▶ [Supplied material]

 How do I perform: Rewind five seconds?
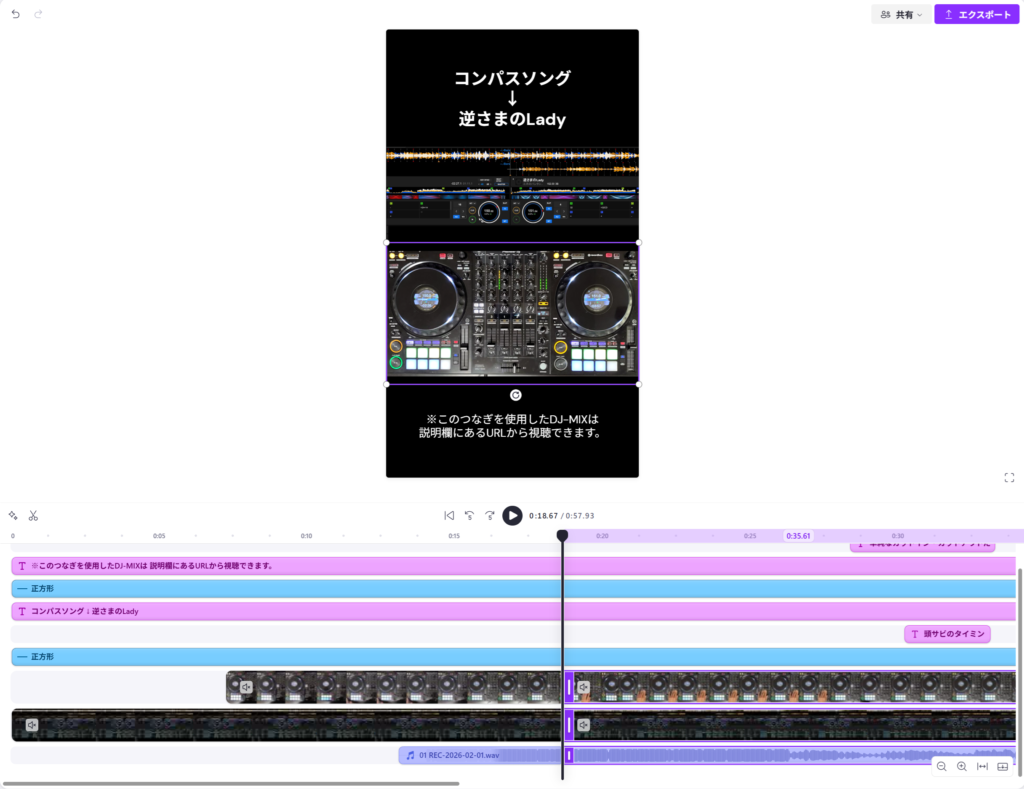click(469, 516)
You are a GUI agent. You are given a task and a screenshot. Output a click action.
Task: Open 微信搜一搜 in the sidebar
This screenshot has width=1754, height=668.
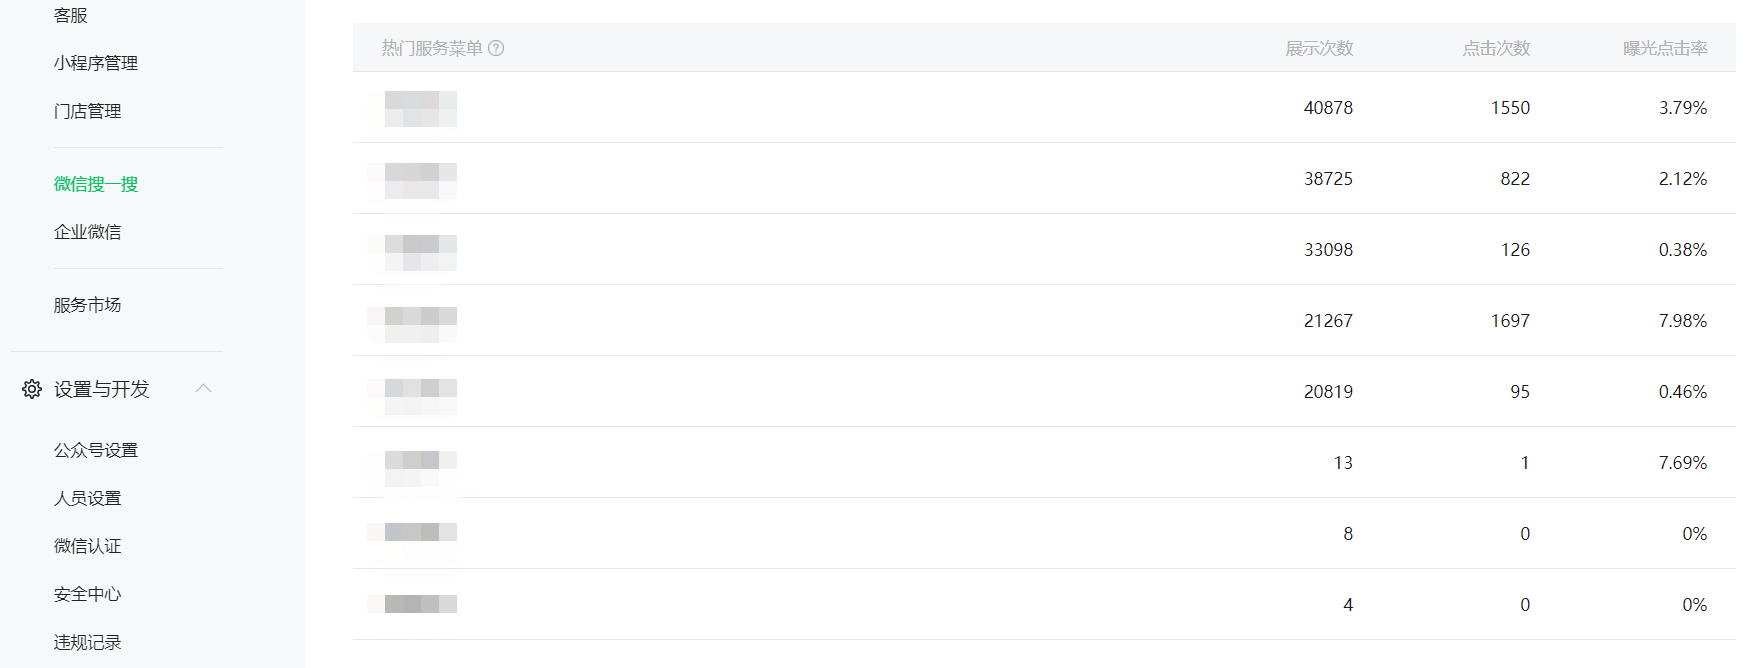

▶ [Exercise details]
The task calls for every record to be transcribed exactly, with no images included.

▶ [Written response]
 How do I perform: Rewind five seconds?
click(469, 516)
You are a GUI agent. You are given a task and a screenshot. Output a click action.
Task: Open 微信搜一搜 in the sidebar
This screenshot has width=1754, height=668.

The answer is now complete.